Carlyle acquires 100% of Golden Goose Deluxe Brand

Global alternative asset manager The Carlyle Group (NASDAQ: CG) and a pool of investors led by Ergon Capital Partners today executed the agreement for the acquisition by Carlyle Europe Partners IV (CEP IV) of the entire shareholding in Golden Goose Deluxe Brand, an Italian luxury lifestyle fashion company. Today the company is controlled by Ergon Capital Partners III S.A. and participated by Zignago Holding S.p.A., the company’s founders and the Management team.

The transaction is expected to close by the end of March 2017. The investment will be made by Carlyle Europe Partners IV (CEP IV), a European-focused upper-mid market buyout fund. Golden Goose Deluxe Brand will be Carlyle’s fourth significant investment in the European fashion and apparel sector following previous investments in Moncler, TwinSet Simona Barbieri and Hunkemoller.

Established in 2000 with headquarters in Venice, Italy, Golden Goose Deluxe Brand is a fastgrowing high-end lifestyle fashion company, with strong positioning in the luxury sneaker market globally.

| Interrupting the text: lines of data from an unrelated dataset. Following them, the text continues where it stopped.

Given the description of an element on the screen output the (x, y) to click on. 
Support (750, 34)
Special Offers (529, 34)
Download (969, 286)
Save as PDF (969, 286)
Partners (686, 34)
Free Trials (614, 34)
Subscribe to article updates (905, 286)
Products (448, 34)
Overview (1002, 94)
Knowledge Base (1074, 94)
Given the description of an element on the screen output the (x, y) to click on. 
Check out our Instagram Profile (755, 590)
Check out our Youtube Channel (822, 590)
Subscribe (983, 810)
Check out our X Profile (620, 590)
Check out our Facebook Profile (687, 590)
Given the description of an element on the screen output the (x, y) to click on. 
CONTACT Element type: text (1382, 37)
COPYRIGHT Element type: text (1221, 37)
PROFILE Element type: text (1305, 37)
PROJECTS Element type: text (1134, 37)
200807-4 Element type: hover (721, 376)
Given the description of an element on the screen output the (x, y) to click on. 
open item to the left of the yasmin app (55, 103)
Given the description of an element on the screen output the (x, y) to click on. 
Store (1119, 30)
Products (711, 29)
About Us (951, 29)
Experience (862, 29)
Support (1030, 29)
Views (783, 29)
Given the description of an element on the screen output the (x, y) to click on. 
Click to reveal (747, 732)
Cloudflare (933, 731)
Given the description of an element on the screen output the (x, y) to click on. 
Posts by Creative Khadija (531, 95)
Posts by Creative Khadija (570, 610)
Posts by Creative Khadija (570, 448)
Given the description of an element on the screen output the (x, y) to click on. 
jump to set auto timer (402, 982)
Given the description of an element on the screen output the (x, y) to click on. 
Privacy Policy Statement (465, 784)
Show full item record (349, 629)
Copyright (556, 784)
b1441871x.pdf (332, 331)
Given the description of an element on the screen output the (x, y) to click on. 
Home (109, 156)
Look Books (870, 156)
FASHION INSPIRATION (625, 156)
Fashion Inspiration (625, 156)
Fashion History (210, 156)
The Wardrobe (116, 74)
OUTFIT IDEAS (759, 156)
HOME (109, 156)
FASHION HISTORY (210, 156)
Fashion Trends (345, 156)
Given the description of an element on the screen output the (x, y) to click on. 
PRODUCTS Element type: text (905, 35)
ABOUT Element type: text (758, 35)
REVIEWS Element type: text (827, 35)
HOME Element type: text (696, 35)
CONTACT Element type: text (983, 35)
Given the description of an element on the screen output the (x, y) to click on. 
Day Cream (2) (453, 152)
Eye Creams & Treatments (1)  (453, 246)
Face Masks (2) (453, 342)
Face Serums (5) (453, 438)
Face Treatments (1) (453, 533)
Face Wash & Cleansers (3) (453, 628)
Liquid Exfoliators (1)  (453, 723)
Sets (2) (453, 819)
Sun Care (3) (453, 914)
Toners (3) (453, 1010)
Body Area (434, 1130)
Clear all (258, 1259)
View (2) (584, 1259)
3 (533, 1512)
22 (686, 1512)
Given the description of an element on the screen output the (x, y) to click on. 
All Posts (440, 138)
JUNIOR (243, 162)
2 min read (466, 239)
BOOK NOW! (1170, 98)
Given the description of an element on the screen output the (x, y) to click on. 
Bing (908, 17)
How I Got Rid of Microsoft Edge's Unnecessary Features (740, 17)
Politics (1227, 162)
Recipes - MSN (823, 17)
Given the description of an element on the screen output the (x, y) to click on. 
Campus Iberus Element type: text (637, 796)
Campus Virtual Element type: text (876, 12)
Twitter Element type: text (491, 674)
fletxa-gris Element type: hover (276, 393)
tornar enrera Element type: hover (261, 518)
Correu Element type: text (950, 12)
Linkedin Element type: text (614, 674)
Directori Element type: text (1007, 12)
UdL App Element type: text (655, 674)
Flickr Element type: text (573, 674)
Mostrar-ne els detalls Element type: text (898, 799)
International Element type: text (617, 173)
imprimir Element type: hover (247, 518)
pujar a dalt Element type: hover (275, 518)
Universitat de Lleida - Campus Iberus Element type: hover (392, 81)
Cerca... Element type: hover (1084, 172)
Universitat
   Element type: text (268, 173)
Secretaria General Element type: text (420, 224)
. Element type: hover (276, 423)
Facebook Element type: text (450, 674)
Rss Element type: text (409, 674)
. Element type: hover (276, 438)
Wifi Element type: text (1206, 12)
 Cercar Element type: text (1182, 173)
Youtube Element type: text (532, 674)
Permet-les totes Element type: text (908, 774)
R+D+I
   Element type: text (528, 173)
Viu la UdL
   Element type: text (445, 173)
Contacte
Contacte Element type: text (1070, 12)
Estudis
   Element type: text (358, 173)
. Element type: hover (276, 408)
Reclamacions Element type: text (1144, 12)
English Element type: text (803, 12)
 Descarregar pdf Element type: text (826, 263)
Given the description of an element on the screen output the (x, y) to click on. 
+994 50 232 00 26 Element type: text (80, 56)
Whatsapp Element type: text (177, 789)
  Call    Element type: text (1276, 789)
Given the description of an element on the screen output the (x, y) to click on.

Thanks to its distinctive product design and appeal, in the last few years the company has already delivered a consistent track record of continuous high growth, generating more than 100 million Euros revenues in 2016, with international markets accounting for almost 60% of such revenues.

Golden Goose Deluxe Brand is distributed worldwide through a network of more than 700 exclusive multi-brand stores and franchisees, along with 8 directly operated flagship stores.

Marco De Benedetti, Managing Director and Co-Head, Carlyle Europe Partners, said: “We admire Golden Goose’s stylistic unique brand identity, effective business model and undisputed capacity to innovate and create a new category of ‘luxury fashion sneakers’. We look forward to supporting Golden Goose Deluxe Brand with our strategic industry knowledge and through investments to build the potential for the brand, especially in United States and Asia, and predominantly though an acceleration of its worldwide retail and online presence.”

Emanuele Lembo, Managing Partner of Ergon Capital Advisors, added: “This transaction is exactly in line with Ergon’s investment philosophy and approach and we are very pleased with the successful partnership that Ergon has established with an excellent management team and its co-investors. Over the life of this investment, Ergon has supported the extraordinary development of the company accelerating its sales growth, also through the expansion of the retail network, with a constant focus on operational excellence. We trust that Golden Goose  Deluxe Brand and its outstanding management team will succeed in further creating value in the future and we are convinced that The Carlyle Group is the perfect partner for the company’s next phase of growth.”

About Golden Goose Deluxe Brand

Golden Goose Deluxe Brand is a leading Italian designer of contemporary luxury casual wear and accessories, mostly known globally for its Golden Goose sneakers brand. Since its foundation, the Company’s development strategy has been built on a high-end market positioning, proposing a contemporary, unique and consistent style over time with distinctive brand identity supported by a highly selective wholesale and retail distribution network in key markets such as Italy, UK, France, USA, Japan, Korea and more recently China. Golden Goose Deluxe Brand develops total look collections for both men and women and caters to the needs of quality-conscious sophisticated customers in search of a lifestyle brand that offers distinctiveness and differentiation from the mainstream global luxury brands. Headquartered in Venice, Italy, the company generated in 2016 sales in excess of 100 million Euros of which ~60% realized outside Italy and with a growth rate of ~30% on the previous year. Golden Goose Deluxe Brand is distributed worldwide through a network of over 700 exclusive multi-brand stores and franchisees, along with 8 directly operated flagship stores.